TASK: Copy out the entries below in full and exactly.

### PROVIDED DATA

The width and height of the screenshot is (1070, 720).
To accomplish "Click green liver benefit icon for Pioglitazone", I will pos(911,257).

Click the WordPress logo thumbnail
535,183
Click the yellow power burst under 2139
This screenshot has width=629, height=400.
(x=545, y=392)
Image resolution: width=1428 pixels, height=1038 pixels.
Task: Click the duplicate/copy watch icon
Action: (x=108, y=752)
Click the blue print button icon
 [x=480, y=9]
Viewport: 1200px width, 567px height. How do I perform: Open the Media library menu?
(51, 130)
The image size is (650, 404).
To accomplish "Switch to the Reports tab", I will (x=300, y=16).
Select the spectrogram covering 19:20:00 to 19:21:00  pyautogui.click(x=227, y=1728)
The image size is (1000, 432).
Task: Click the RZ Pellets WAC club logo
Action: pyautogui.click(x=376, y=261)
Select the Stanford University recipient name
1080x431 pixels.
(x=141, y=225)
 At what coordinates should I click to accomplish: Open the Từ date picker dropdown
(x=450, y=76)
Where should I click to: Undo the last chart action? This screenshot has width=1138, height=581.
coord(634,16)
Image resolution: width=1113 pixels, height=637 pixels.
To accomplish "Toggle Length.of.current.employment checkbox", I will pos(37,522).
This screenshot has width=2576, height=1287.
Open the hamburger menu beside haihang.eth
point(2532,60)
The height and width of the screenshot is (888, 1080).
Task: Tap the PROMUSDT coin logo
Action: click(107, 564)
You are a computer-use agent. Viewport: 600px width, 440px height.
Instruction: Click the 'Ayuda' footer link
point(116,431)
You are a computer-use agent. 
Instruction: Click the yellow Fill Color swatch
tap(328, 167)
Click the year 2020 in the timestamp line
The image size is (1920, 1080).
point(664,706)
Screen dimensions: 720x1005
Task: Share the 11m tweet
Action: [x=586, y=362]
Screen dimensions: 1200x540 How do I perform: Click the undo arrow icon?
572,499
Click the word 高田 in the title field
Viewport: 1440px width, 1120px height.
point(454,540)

######

EXERCISE RESPONSE:
The width and height of the screenshot is (1070, 720).
To accomplish "Click green liver benefit icon for Pioglitazone", I will pos(911,257).

Click the WordPress logo thumbnail
535,183
Click the yellow power burst under 2139
This screenshot has width=629, height=400.
(x=545, y=392)
Image resolution: width=1428 pixels, height=1038 pixels.
Task: Click the duplicate/copy watch icon
Action: (x=108, y=752)
Click the blue print button icon
 [x=480, y=9]
Viewport: 1200px width, 567px height. How do I perform: Open the Media library menu?
(51, 130)
The image size is (650, 404).
To accomplish "Switch to the Reports tab", I will (x=300, y=16).
Select the spectrogram covering 19:20:00 to 19:21:00  pyautogui.click(x=227, y=1728)
The image size is (1000, 432).
Task: Click the RZ Pellets WAC club logo
Action: pyautogui.click(x=376, y=261)
Select the Stanford University recipient name
1080x431 pixels.
(x=141, y=225)
 At what coordinates should I click to accomplish: Open the Từ date picker dropdown
(x=450, y=76)
Where should I click to: Undo the last chart action? This screenshot has width=1138, height=581.
coord(634,16)
Image resolution: width=1113 pixels, height=637 pixels.
To accomplish "Toggle Length.of.current.employment checkbox", I will pos(37,522).
This screenshot has width=2576, height=1287.
Open the hamburger menu beside haihang.eth
point(2532,60)
The height and width of the screenshot is (888, 1080).
Task: Tap the PROMUSDT coin logo
Action: click(107, 564)
You are a computer-use agent. Viewport: 600px width, 440px height.
Instruction: Click the 'Ayuda' footer link
point(116,431)
You are a computer-use agent. 
Instruction: Click the yellow Fill Color swatch
tap(328, 167)
Click the year 2020 in the timestamp line
The image size is (1920, 1080).
point(664,706)
Screen dimensions: 720x1005
Task: Share the 11m tweet
Action: [x=586, y=362]
Screen dimensions: 1200x540 How do I perform: Click the undo arrow icon?
572,499
Click the word 高田 in the title field
Viewport: 1440px width, 1120px height.
point(454,540)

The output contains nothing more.